Government shutdown slows deal-making

Congressional debacle created uncertainty, as another debt deadline looms

November 01, 2013 
By Hayley Kaplan

During last month’s 16-day government shutdown, the business of New York City real estate appeared to operate mostly as normal, with apartments being shown and closings taking place. Nonetheless, the crisis likely damaged the housing market — at least temporarily, industry experts told The Real Deal.

The shutdown, stemming from a showdown between Republicans and Democrats over health care legislation, began on October 1 and lasted until the early hours of October 17, when Congress voted to reopen the federal government and raise the nation’s borrowing limit.

The decision came just in time to avert a financial default, in which the Treasury Department would have run out of money to pay the nation’s debt obligations.

Since the end of the shutdown, furloughed government workers have gone back to work, while government-run tourist spots have reopened.

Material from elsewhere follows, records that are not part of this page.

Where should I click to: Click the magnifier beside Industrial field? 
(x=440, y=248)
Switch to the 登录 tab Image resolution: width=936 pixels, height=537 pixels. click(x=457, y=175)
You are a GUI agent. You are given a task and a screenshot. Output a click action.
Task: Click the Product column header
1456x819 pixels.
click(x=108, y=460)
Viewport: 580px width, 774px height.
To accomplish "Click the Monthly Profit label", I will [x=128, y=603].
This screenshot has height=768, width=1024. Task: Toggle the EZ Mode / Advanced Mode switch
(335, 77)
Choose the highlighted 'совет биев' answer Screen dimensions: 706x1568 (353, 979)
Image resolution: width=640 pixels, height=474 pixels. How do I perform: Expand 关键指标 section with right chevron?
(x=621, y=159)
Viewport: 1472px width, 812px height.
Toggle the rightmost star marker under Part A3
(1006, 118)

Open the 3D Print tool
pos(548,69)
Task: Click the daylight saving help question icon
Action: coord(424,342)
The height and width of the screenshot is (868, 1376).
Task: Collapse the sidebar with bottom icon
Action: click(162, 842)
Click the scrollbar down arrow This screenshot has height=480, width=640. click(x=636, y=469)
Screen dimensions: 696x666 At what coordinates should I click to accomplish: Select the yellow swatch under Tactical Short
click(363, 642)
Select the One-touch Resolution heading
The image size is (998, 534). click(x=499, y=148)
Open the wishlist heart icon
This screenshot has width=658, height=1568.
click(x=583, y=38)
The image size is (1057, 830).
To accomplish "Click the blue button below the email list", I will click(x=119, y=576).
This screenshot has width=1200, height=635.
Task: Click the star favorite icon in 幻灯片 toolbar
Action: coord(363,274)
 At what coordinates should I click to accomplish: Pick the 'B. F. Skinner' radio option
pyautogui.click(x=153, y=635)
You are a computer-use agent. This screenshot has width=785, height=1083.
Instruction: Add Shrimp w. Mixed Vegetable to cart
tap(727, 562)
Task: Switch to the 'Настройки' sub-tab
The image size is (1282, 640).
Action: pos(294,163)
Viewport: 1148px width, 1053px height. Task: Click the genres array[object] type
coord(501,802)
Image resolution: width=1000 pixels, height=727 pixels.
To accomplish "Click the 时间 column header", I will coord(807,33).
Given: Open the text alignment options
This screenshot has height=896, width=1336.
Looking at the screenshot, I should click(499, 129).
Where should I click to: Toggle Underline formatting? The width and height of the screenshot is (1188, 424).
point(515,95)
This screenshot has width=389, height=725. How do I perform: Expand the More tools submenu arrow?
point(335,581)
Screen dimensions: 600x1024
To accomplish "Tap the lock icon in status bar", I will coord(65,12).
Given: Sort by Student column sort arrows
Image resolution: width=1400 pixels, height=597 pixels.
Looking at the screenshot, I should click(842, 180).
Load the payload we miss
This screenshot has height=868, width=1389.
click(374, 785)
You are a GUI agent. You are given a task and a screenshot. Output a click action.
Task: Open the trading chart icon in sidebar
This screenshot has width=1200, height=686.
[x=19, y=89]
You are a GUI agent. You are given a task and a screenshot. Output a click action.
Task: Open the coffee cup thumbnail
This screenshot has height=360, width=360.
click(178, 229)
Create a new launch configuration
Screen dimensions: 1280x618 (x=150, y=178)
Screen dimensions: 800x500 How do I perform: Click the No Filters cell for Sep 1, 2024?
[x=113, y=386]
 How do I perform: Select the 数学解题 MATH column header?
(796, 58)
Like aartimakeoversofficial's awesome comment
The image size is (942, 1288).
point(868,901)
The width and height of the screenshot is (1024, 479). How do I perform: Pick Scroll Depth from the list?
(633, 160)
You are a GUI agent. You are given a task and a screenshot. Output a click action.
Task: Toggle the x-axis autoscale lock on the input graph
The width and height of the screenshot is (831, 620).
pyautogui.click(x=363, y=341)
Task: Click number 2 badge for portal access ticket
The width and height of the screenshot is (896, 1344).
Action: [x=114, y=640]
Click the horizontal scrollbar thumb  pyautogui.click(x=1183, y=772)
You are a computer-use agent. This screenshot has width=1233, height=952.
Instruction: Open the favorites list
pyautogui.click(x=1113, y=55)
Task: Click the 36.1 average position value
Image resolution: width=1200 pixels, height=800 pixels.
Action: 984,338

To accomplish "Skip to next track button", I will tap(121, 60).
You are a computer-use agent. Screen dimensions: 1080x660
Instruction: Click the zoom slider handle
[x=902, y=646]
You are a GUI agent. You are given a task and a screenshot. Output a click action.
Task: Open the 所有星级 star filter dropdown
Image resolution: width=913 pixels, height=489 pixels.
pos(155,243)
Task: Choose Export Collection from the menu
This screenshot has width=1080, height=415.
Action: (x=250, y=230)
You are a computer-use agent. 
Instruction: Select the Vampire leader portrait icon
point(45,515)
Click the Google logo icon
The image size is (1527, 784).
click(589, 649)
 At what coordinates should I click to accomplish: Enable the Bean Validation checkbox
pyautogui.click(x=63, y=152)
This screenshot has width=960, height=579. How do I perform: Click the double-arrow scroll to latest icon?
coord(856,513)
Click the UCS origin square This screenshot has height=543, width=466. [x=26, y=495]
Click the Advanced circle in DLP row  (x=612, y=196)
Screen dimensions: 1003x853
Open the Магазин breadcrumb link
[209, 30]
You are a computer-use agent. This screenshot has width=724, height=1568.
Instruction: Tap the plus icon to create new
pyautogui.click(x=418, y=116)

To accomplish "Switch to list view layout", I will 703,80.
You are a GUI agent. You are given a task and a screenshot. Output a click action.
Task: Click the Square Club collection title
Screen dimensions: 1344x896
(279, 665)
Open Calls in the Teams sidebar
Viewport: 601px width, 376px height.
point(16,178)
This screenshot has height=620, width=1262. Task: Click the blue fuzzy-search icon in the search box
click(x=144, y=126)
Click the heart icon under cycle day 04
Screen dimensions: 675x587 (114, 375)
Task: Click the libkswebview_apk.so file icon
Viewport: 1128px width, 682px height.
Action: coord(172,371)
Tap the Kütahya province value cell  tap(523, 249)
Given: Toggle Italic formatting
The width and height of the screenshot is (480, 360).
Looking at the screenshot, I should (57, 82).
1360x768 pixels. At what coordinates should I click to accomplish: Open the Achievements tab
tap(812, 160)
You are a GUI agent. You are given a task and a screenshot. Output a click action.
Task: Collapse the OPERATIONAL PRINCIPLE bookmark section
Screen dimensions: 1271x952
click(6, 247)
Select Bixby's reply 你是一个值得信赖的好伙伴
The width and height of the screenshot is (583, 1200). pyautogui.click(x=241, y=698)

Many New Yorkers turned their attention to spotting the newest works by Banksy, the anonymous British graffiti artist who did a “residency” in New York last month. (While in town, Banksy also slammed the design of the new One World Trade Center, calling it a “shyscraper.”)

But the effect of the stalemate — which took an estimated $24 billion out of the United States economy, according to the financial ratings agency Standard & Poor’s — on the housing market could be longer-lasting, sources said.

First, the Congressional impasse caused credit to tighten as lenders proceeded with caution, fearing the economic results of the debacle.

Even before the shutdown, “many lenders [had] begun to move slowly,” said Lee Williams, a broker at Rutenberg Realty, adding that they were operating “from a place of uncertainty.”

And while the immediate crisis has passed, the uncertainty isn’t over: Congress only raised the debt ceiling until February, and Williams said industry insiders are concerned about another battle occurring then.

Uncertainty on the lenders’ part makes it more difficult for home buyers to get mortgages, which in turn could delay the housing market’s recovery by “a few quarters,” said Jonathan Miller, president of the appraisal firm Miller Samuel.

He said federal litigation with large banks — such as JPMorgan Chase’s record $13 billion settlement over mortgage-backed securities — is further delaying the easing of credit.

The national housing market is “already weak, and [these factors are] keeping the conditions weak,” he said.

Closer to home, New York City real estate brokers said the drama in Washington slowed the pace of sales in October, with home seekers hesitant to buy and sellers reluctant to put their apartments on the market.

“There is an expectation [among buyers] that a default would have a catastrophic effect on the global economy, and the New York City real estate market as an extension,” said Jeff Schleider, the founder of the brokerage Miron Properties.

As a result, he said, several of his firm’s clients delayed putting in offers or signing contracts during the crisis.

Luckily, there has been an uptick in deal volume at the firm now that government shutdown is over, he said.

Michael Signet, the director of sales at Bond New York, said he witnessed a similar phenomenon.

“This business is about perception,” he said, adding that the shutdown and possibility of the U.S. defaulting on its loans gave “the public the perception that the economy is heading in the wrong direction and that now is a good time to hunker down, hold onto their cash and wait it out.”

With the crisis over, Signet said, that perception “vanished pretty quickly,” however.

The full impact of how the slowdown impacted deal volume in the third quarter won’t be known until market reports comes out in January, Miller said.